§ **Exercise**
Beginning at the line that contains "Task: Click the", repeat each line exactly through the last one of the records below, and leave out the pictures.

(Screenshot grounding data)
··········

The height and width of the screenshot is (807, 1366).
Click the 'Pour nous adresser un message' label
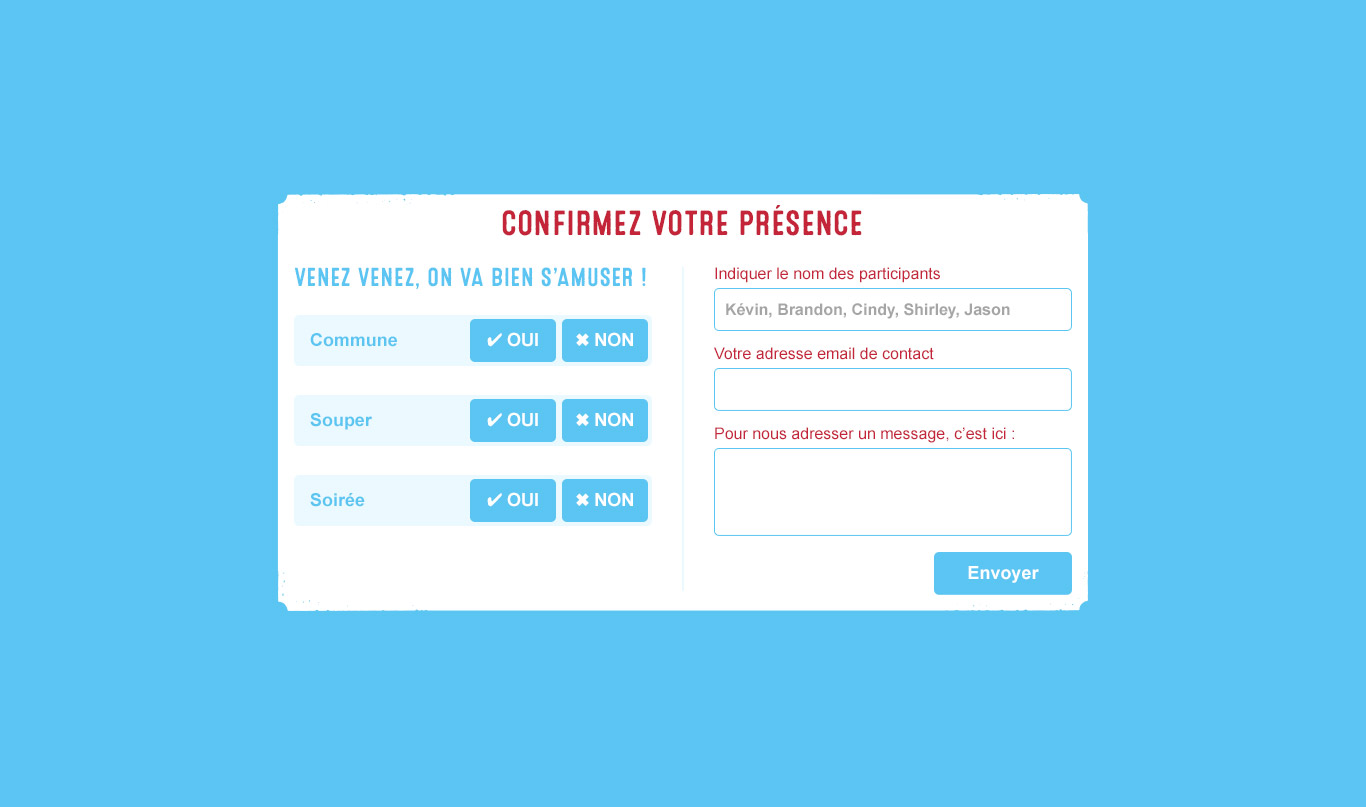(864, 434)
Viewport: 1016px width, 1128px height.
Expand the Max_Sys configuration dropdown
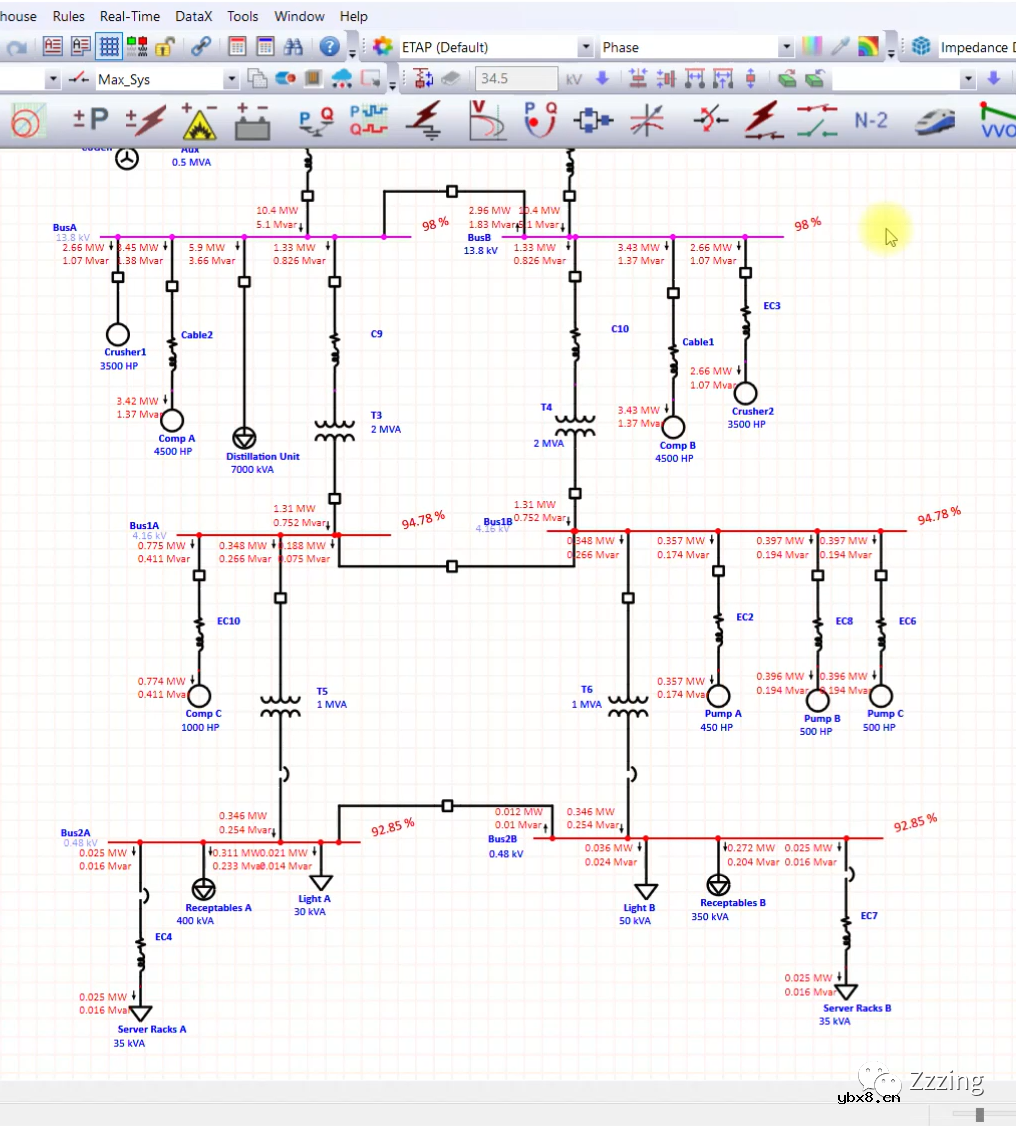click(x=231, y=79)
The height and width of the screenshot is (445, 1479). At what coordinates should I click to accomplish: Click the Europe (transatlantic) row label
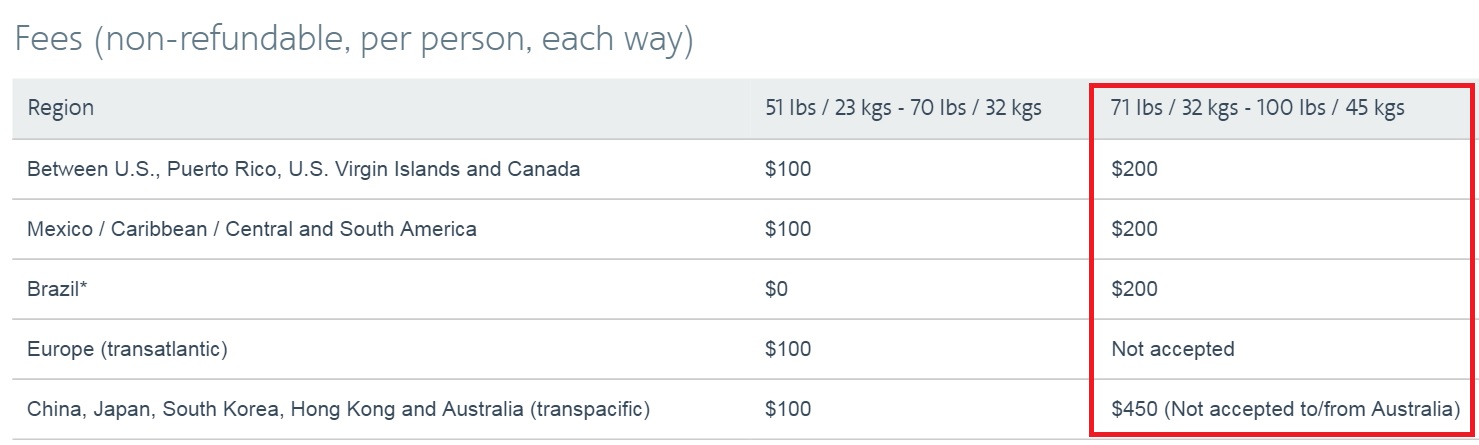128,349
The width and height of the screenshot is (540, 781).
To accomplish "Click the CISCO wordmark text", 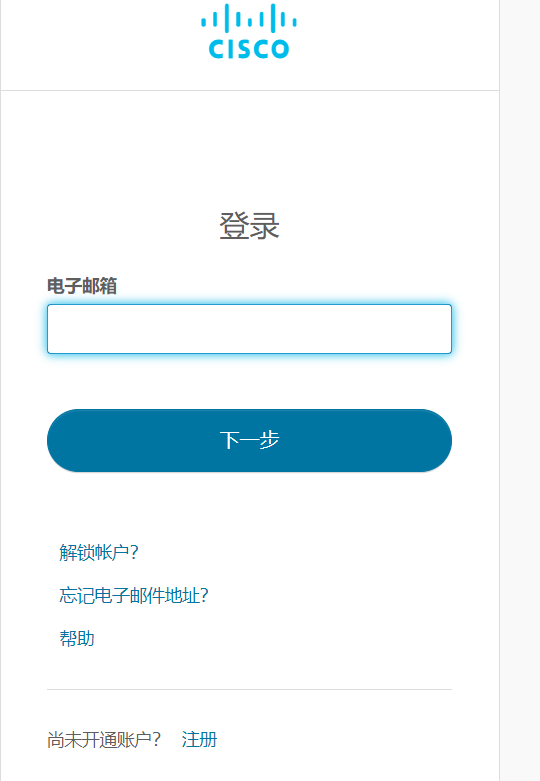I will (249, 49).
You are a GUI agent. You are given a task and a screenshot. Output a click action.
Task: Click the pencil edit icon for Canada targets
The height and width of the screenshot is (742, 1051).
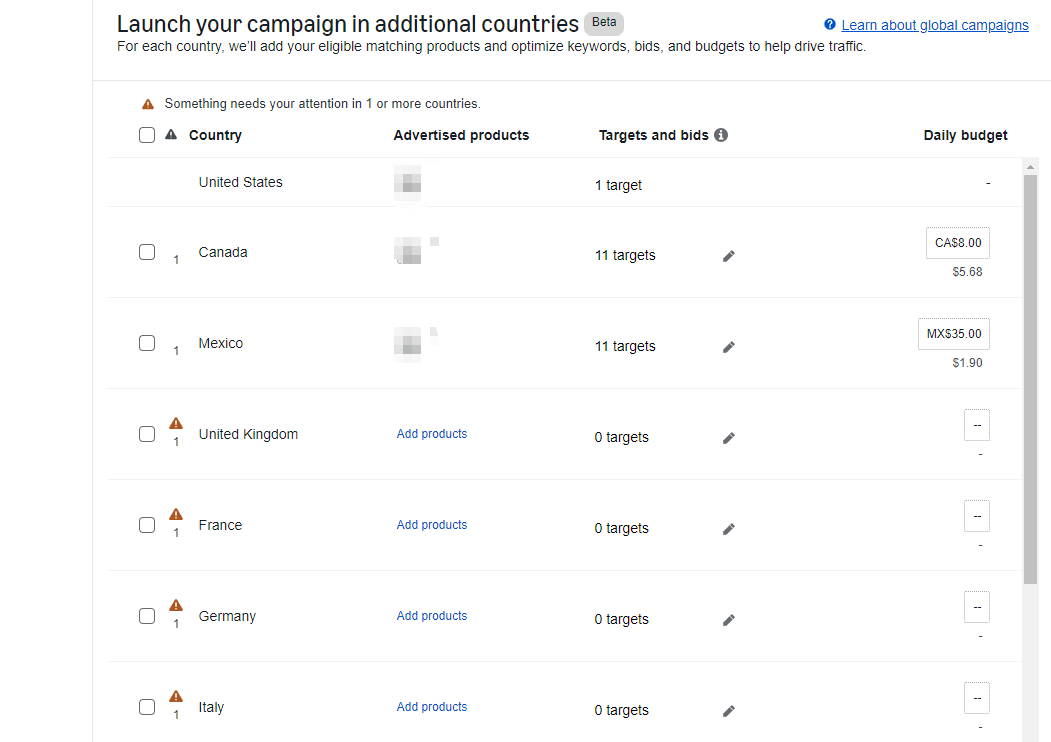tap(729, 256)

··········

§ **Solution to the problem**
Task: Click the pencil edit icon for Canada targets
The height and width of the screenshot is (742, 1051).
tap(729, 256)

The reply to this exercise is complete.